Cette Fabrique a entamé un virage vers une organisation par produits - et non plus par métiers -, pour accélérer la sortie de nouveaux applicatifs et fonctionnalités, couplé à une modernisation des infrastructures sur des architectures cloud. « La mise en place de cette logique Devops s'accompagne d'une transformation RH d'ampleur, souligne Céline Entfellner. Actuellement, pour gérer notre important Legacy, 50% de nos effectifs sont constitués de techniciens. Avec le virage vers le cloud, qui va limiter le nombre de gestes techniques en poussant l'automatisation, nous voulons monter en expertise et atteindre une proportion de 75% d'ingénieurs. »
Harmoniser les couches basses
Plutôt que d'une migration vers le cloud, c'est d'un virage vers des cloud cloisonnés entre eux qu'il faut parler, le ministère construisant plusieurs infrastructures en fonction de la classification des informations qui y seront stockées. « Nous avons choisi de démarrer par le cloud de niveau secret, pour lequel nous sommes en train de bâtir une nouvelle offre en interne permettant de délivrer des services aux opérations en quelques semaines », détaille Céline Entfellner. S'y ajoute un cloud Diffusion restreinte et un environnement dédié aux activités en France. Cette séparation des cloud s'étend, évidemment, jusqu'à leur exploitation. « Si ce cloisonnement a vocation à perdurer, nous allons harmoniser les couches basses de nos différents environnements », pointe la cheffe de la Fabrique numérique. Si l'essentiel de ces environnements seront évidemment hébergés en interne, le ministère a toutefois lancé un PoC pour étendre ses capacités avec des solutions émanant du secteur privé, via une offre dite C3 privilégiant les prestataires certifiés SecNumCloud. « Mais toute externalisation supposera l'obtention d'un visa cloud lié à la confidentialité des données concernées, souligne Céline Entfellner. Seules environ 160 applications sur quelques milliers y sont éligibles, et encore uniquement sur des durées courtes. »

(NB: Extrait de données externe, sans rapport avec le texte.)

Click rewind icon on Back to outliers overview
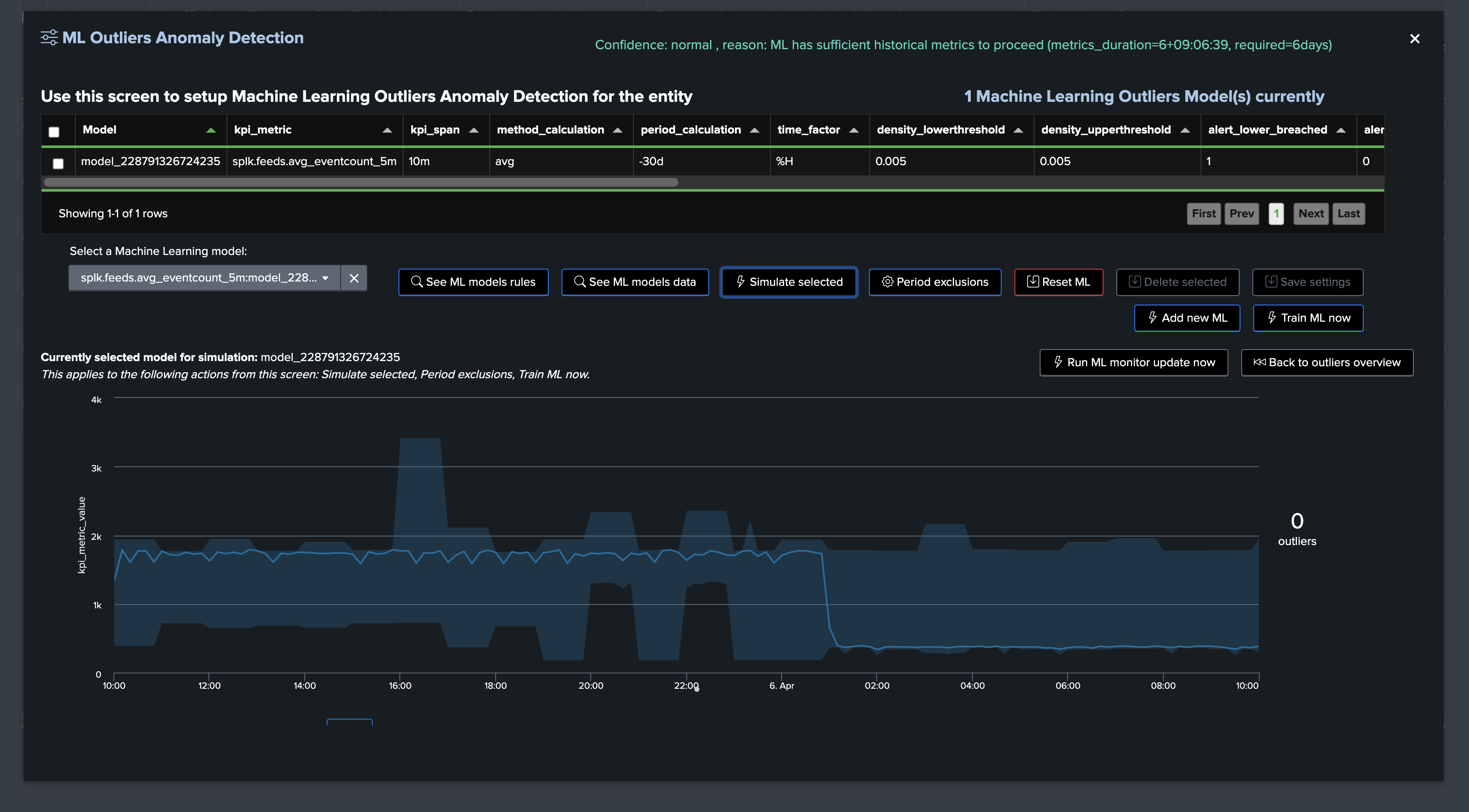The image size is (1469, 812). [1259, 362]
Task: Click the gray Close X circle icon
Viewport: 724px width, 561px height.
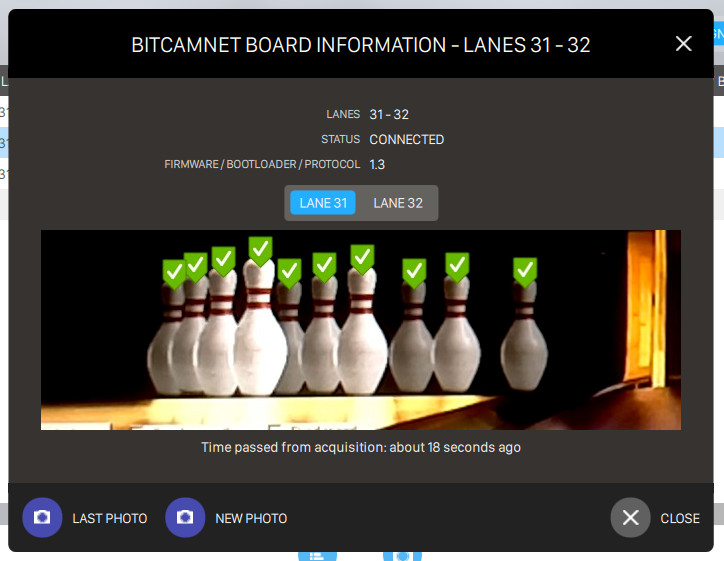Action: (630, 517)
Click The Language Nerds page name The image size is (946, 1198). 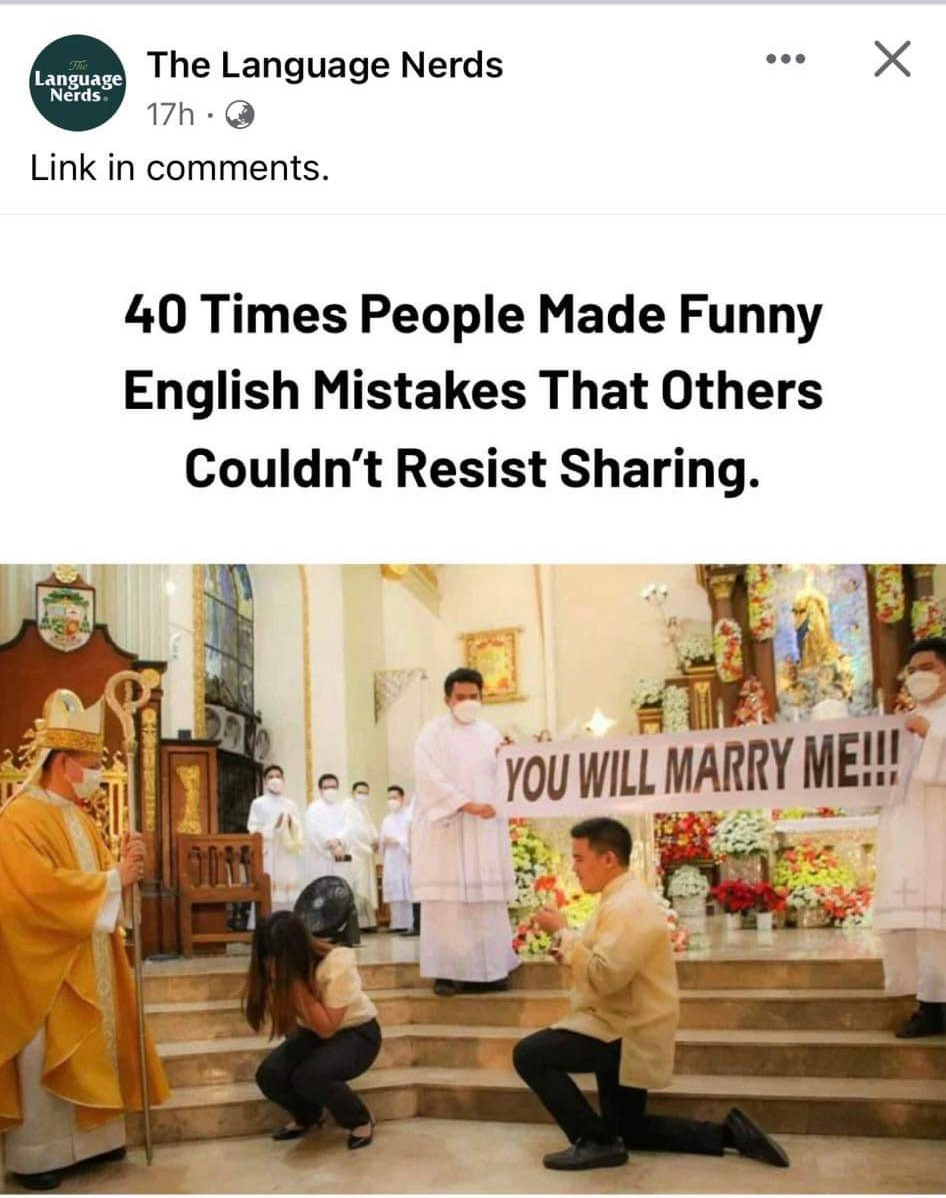(325, 64)
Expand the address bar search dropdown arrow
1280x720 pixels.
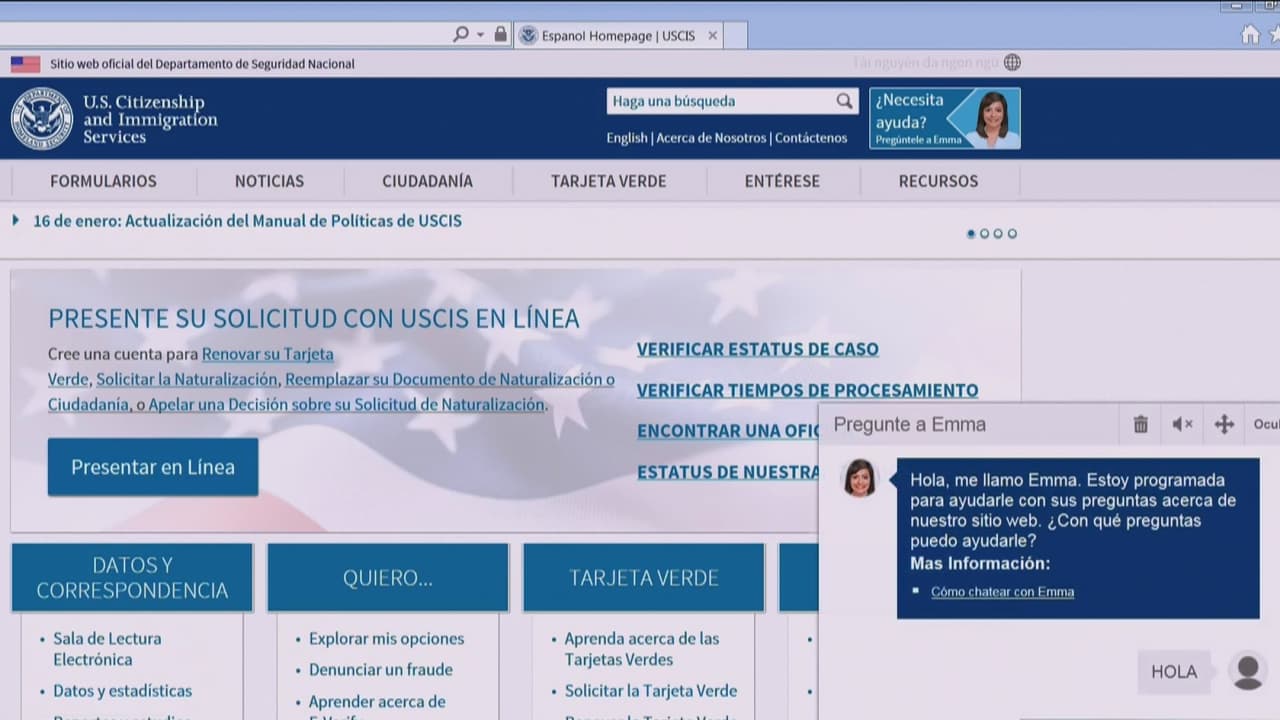click(x=480, y=35)
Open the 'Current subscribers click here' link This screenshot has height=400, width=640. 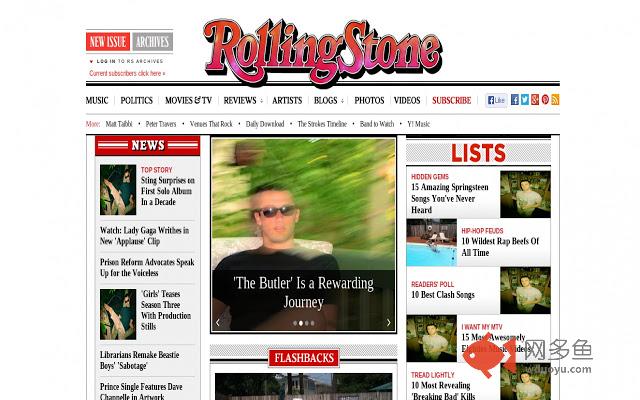coord(127,73)
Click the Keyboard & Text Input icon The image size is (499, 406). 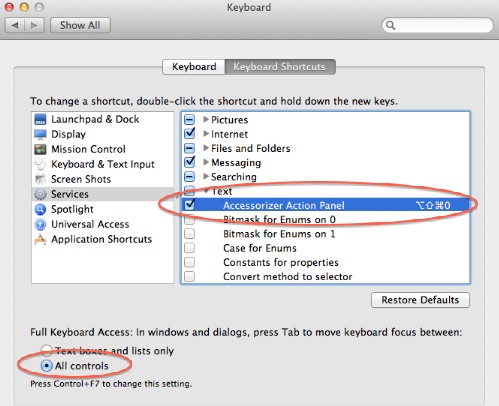(x=40, y=164)
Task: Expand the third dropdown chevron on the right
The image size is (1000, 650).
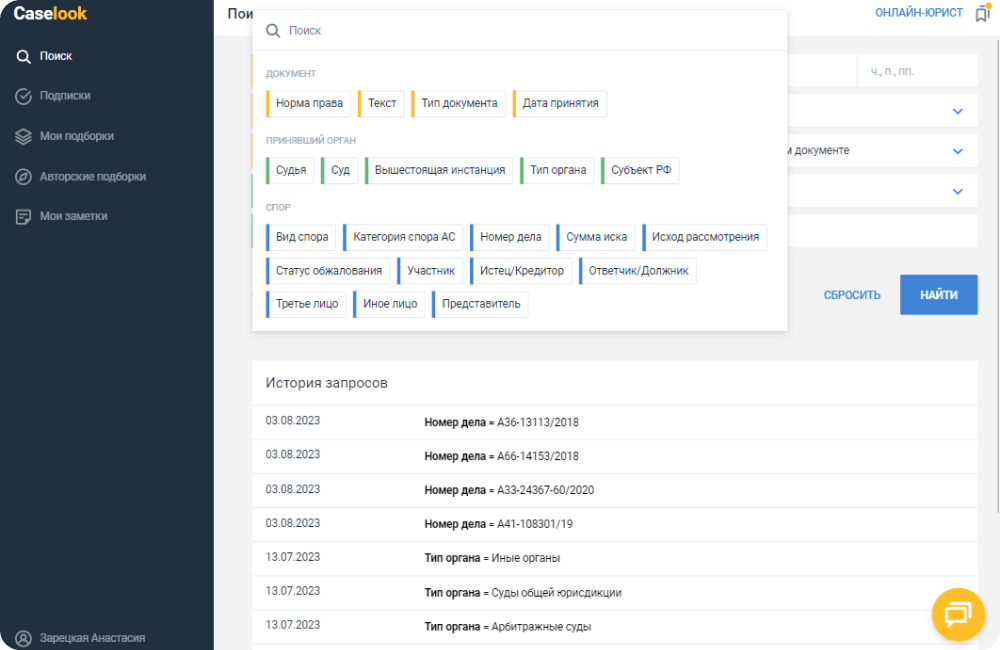Action: point(957,191)
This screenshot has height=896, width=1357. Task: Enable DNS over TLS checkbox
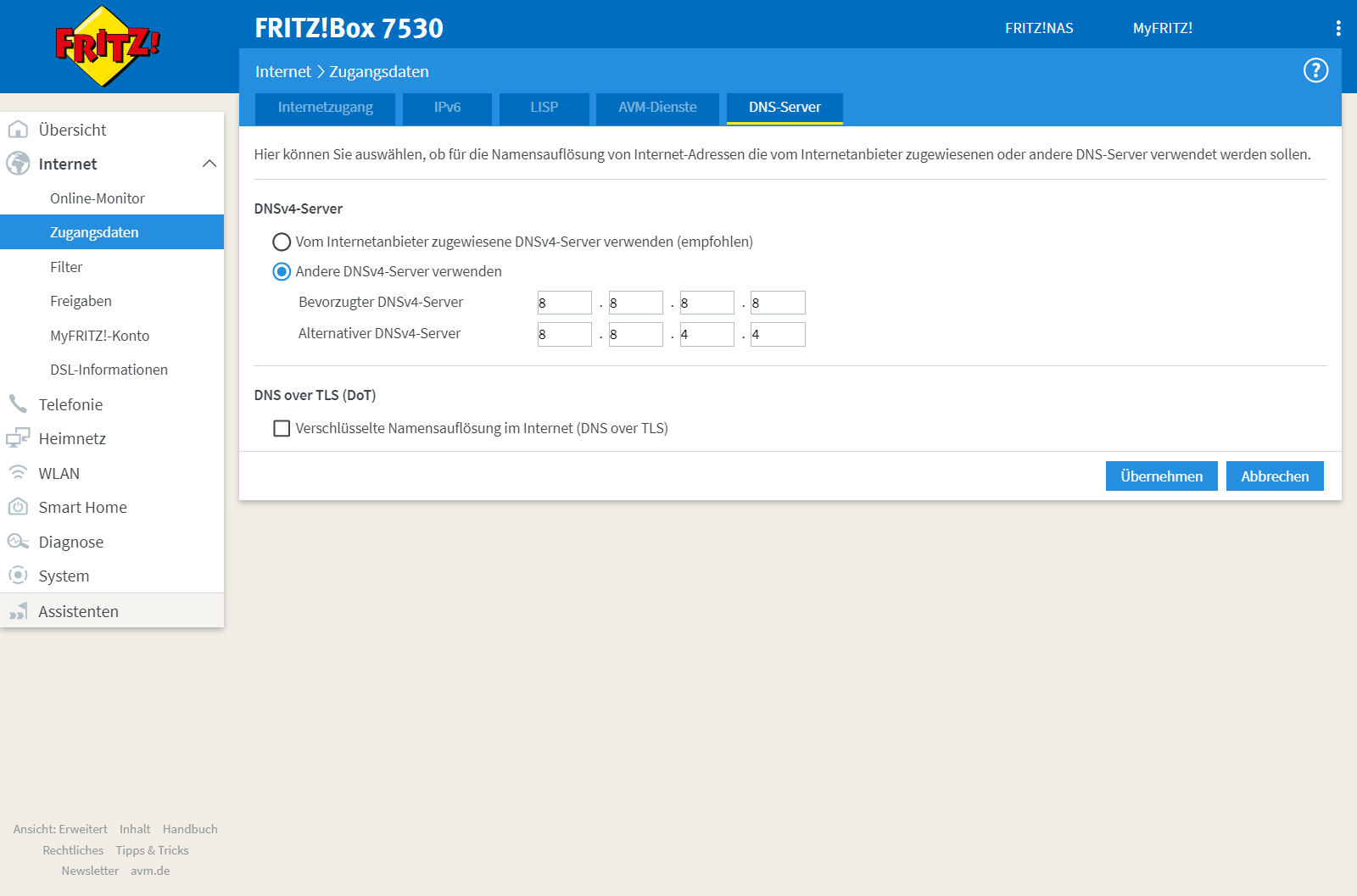coord(282,429)

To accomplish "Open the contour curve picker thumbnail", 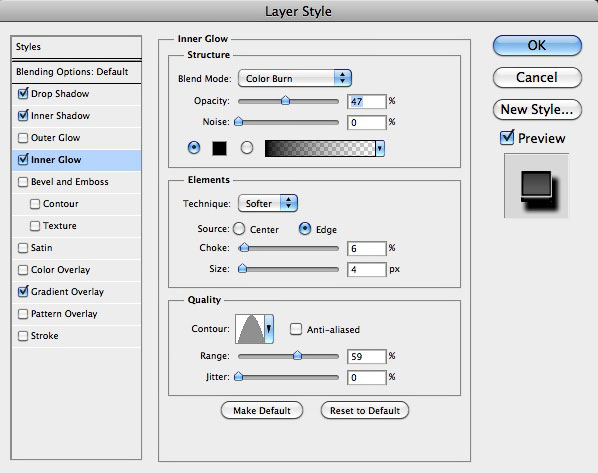I will (250, 329).
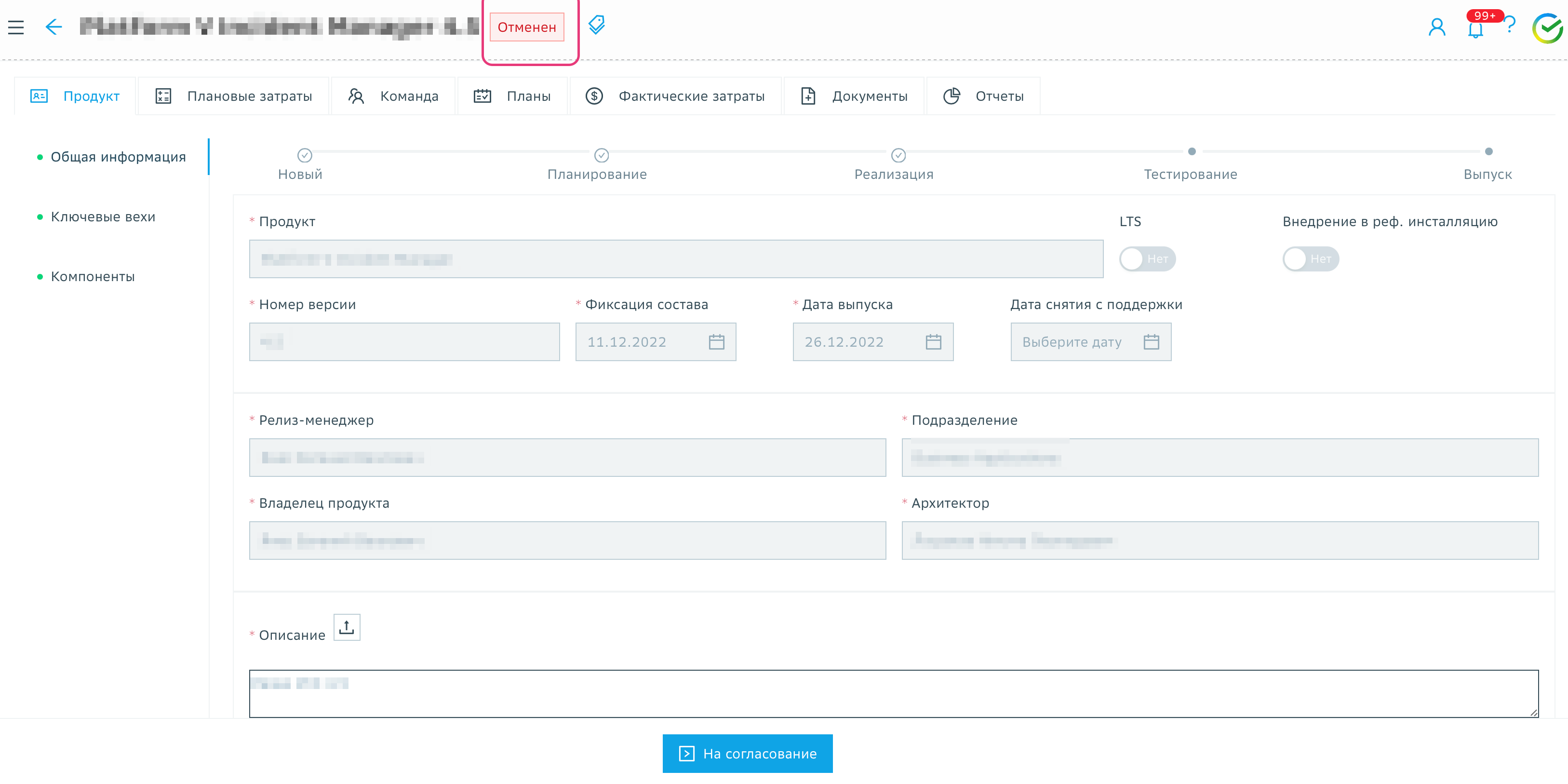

PublicitéPour la Fabrique numérique, l'un des sujets majeurs du moment réside dans la gestion des évolutions du cloud Diffusion restreinte (C1DR), qui a vocation à héberger une large part des applications utilisées par les agents du ministère. « Nous travaillons déjà avec la méthode Safe pour gérer ce programme, ainsi qu'avec des industriels pour le développement de certains aspects, souligne Céline Entfellner. Devenir un fournisseur de cloud reste très difficile. Il faut réussir à rester à un bon niveau sans être un Gafam. » Les défis que pose l'exercice, défis déjà rencontrés par les autres cloud internes de l'Etat comme Pi (Intérieur) et Nubo (Economie et finances), sont bien connus : gestion des niveaux de service, maîtrise des technologies tierces provenant d'industriels ou encore rythme d'innovation. Selon Céline Entfellner, le ministère des Armées s'oriente vers un équilibre entre des solutions techniques maintenues par un industriel et des composantes jugées plus stratégiques, pour lesquelles il a entamé un mouvement de réinternalisation.
Migration et simplification du Legacy
Notons que les cloud que bâtit l'administration n'ont pas pour vocation unique d'héberger les nouveaux applicatifs. La Fabrique numérique a ainsi entamé une démarche volontariste de migration de l'existant. « La difficulté, c'est qu'en parallèle de la construction des cloud, nous devons maintenir le parc d'applications Legacy », souligne Céline Entfellner. D'où la démarche visant à moderniser, mais aussi alléger ce patrimoine. Entamée sur le domaine non protégé du ministère, la démarche a permis de réduire ce patrimoine d'une centaine à 39 applications. « Cela aurait été trop compliqué sinon, d'autant que migrer vers le cloud signifie aussi adapter le développement de l'application à la chaîne CI/CD », rappelle la cheffe de la Fabrique numérique.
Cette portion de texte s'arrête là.